> [SOURCE DOCUMENT]:
═══
Sumaya Awad, a Palestinian scholar and activist based in New York City, agrees.

"Seeing a growing movement of unabashedly anti-Zionist Jewish groups is an important and inspiring reminder that these groups are building on a long legacy of Jews who, long before Israel established itself as a settler-colonial state, rejected Zionism and rejected Israel’s ethnic cleansing project.

"Now as the mainstream once again tries to redirect the conversation away from Israel’s crimes against humanity as away from Palestinian suffering, by smearing the movement for Palestinian freedom as antisemitic, it’s especially important for Jewish groups to push back against the weaponisation of antisemitism and to cement the fact that Palestinian liberation is part of the struggle of the oppressed the world over," Awad told MEE.

Asaf Israeli-American protesting against Israel
“We don’t think Zionism keeps us safe. We believe that safety comes through community and through liberation," Asaf Calderon, 30, says. (MEE/Azad Essa)
═══
> [REQUIRED TASKS]:
1/ In the passage about anti-Zionist Jewish groups, how old is Asaf Calderon?
2/ Return the portion of the passage about anti-Zionist Jewish groups starting at "Sumaya Awad, a Palestinian" and ending at "Awad told MEE.", copied word for word.

> [RECORDED DATA]:
═══
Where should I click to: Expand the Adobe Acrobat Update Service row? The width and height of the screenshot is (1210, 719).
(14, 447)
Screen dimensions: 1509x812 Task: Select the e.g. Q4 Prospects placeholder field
═══
> [TASK-BY-TASK RESULTS]:
1/ Asaf Calderon is 30 years old.

2/
Sumaya Awad, a Palestinian scholar and activist based in New York City, agrees.

"Seeing a growing movement of unabashedly anti-Zionist Jewish groups is an important and inspiring reminder that these groups are building on a long legacy of Jews who, long before Israel established itself as a settler-colonial state, rejected Zionism and rejected Israel’s ethnic cleansing project.

"Now as the mainstream once again tries to redirect the conversation away from Israel’s crimes against humanity as away from Palestinian suffering, by smearing the movement for Palestinian freedom as antisemitic, it’s especially important for Jewish groups to push back against the weaponisation of antisemitism and to cement the fact that Palestinian liberation is part of the struggle of the oppressed the world over," Awad told MEE.